Preprocessing and augmentation

  • Image resizing: all images resized to 224×224 to match MobileNetV2’s expected input shape
  • Normalisation: pixel values scaled into a consistent range (so training is stable)
  • Data augmentation: random transformations during training (starting after early epochs), such as flips, small rotations, zoom, and contrast changes — to reduce overfitting to a dataset of similarly formatted images

Model choice: MobileNetV2

MobileNetV2 is a lightweight CNN architecture designed to work with minimal resources while maintaining strong performance.

A major reason it can do this is its use of depthwise separable convolution, which reduces computation while still capturing relationships in feature maps. In simple terms, it breaks a convolution into two steps:

  • Depthwise convolution: one filter applied per input channel
  • Pointwise convolution: a 1×1 convolution to combine channels

This reduces the number of operations required while preserving useful feature extraction.

Training approach

During development, I monitored training and validation accuracy and loss to ensure the model generalised well.

Epochs were kept intentionally low:

  • 6 epochs total (the model reached 90%+ accuracy by epoch 2, so the run was kept short to avoid drifting into overfitting)

I also used a learning-rate optimiser:

  • ReduceLROnPlateau, configured to monitor validation loss and adjust learning rate if improvement stalled. (This was originally introduced when the project used a smaller dataset; after scaling up the dataset, it became less critical but still supported stable training.)
Training and validation accuracy chart
Training accuracy increased steadily and validation accuracy tracked closely — a good sign of generalisation.
Training and validation loss chart
Loss converged cleanly across epochs, suggesting effective learning without unstable divergence.

Evaluation method

Once trained, I evaluated performance using new, unseen data from the test split.

Key metrics included:

  • Accuracy
  • Recall
  • Specificity (correctly identifying healthy samples)
  • F1-score (balanced precision/recall)
  • Balanced accuracy (useful when class counts differ)
  • Confusion matrix (class-by-class performance)

Results

Test accuracy
~96%
Specificity
~96%
Balanced accuracy
~94%
Accuracy score figure
Accuracy summary on the held-out test set.
Model performance metrics figure
Performance metrics summary (precision/recall/specificity/F1/balanced accuracy).
Confusion matrix
Most classifications fall on the diagonal with minimal misclassification.
Confusion matrix score figure
Confusion matrix score aligns with the strong test accuracy.

ENTRIES SHOWN ::
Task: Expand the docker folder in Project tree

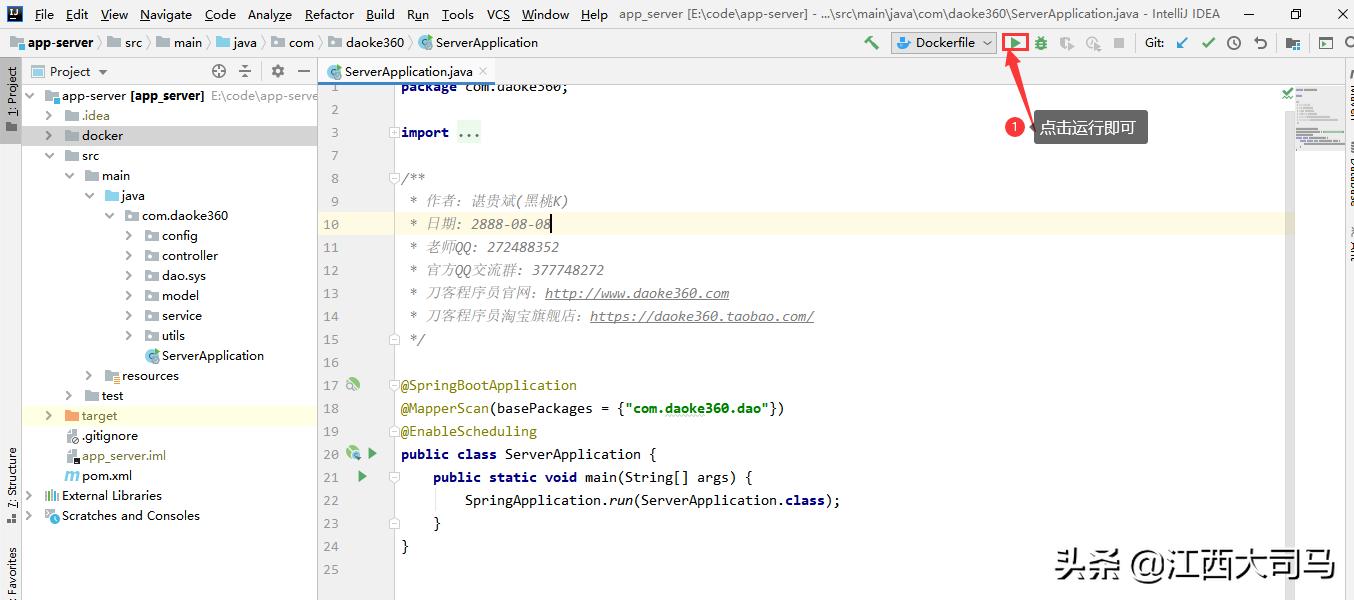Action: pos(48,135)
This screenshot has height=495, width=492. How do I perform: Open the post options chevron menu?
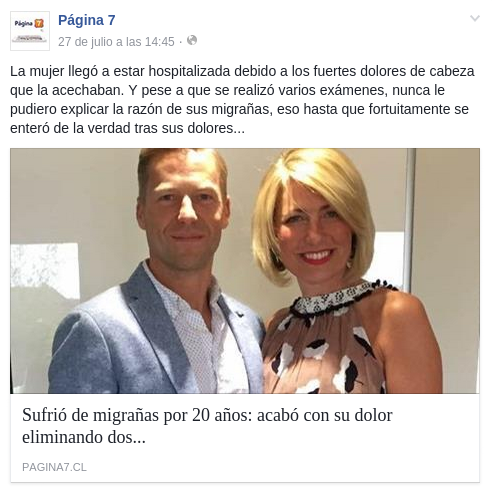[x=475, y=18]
* * *
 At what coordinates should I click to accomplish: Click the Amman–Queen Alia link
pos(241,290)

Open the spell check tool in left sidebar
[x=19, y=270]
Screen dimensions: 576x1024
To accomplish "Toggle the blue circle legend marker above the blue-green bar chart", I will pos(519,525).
---
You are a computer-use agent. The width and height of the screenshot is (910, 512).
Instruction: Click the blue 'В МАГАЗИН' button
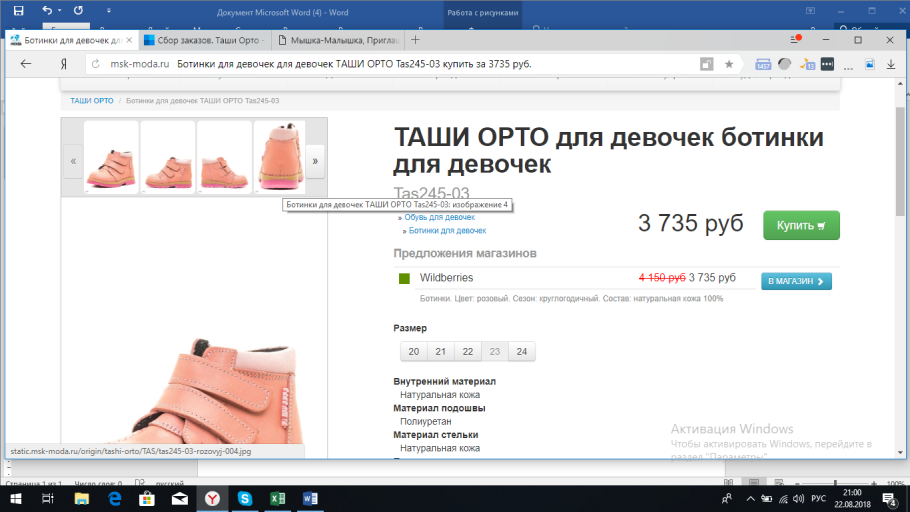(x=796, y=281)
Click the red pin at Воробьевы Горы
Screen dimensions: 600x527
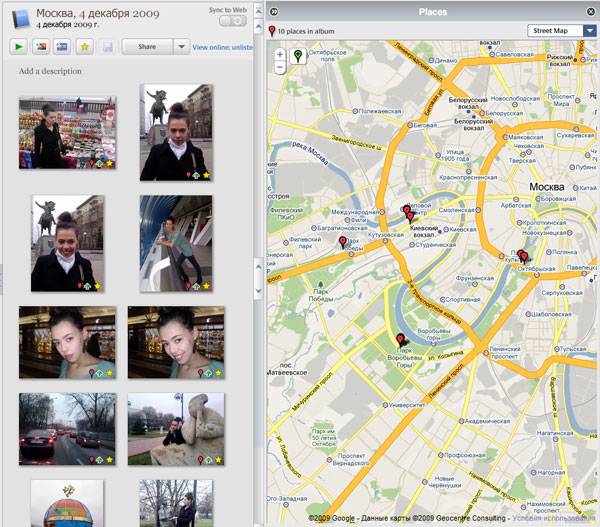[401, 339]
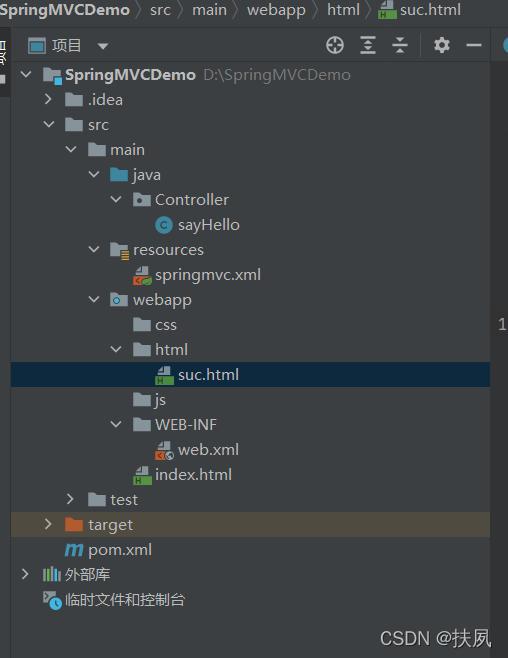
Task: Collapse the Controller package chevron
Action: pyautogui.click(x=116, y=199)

PROBLEM REQUIREMENTS :: Carry on the write-up about training and evaluating the MobileNetV2 model, picking up after its final sentence. The records were taken from a different source than the text.

OUTPUT FOR THIS TASK ::
True positives vs samples per class
True positives vs samples per class (useful for understanding class distribution effects).
Interpretation (in plain English)

The model generalised well. Training/validation stayed aligned, loss improved steadily, and the confusion matrix showed minimal confusion across classes — meaning it can distinguish between different diseases and healthy samples reliably.

What didn’t work (and what changed)

Originally I planned to only classify disease in apple leaves, thinking a smaller scope would make the project more achievable.

That wasn’t the case. With a small dataset (~5,000 images), the system wasn’t generalising well to unseen data. I tried manipulating complexity and adding epochs, but the real fix was expanding the dataset.

A key learning was the importance of a large and diverse dataset for reliable classification — in practice, tens of thousands of images made a major difference. Moving to PlantVillage was the turning point, and test results improved dramatically (the early apple-only attempt was producing poor test results around the ~40% range).

Practical scenario

Imagine a small farmer noticing an unusual spot on a plant leaf. Without prompt remediation, disease could spread and significantly reduce yield. Integrating this model into a compact, low-cost device could provide an affordable real-time disease detection solution.

Next steps

  • Add a simple user workflow: upload/capture a leaf photo → classify + confidence.
  • Test real-world field conditions (lighting variation, cluttered backgrounds).
  • Prototype edge deployment (e.g. Raspberry Pi) to validate speed and reliability.
  • Add a “not sure” confidence threshold to reduce false certainty.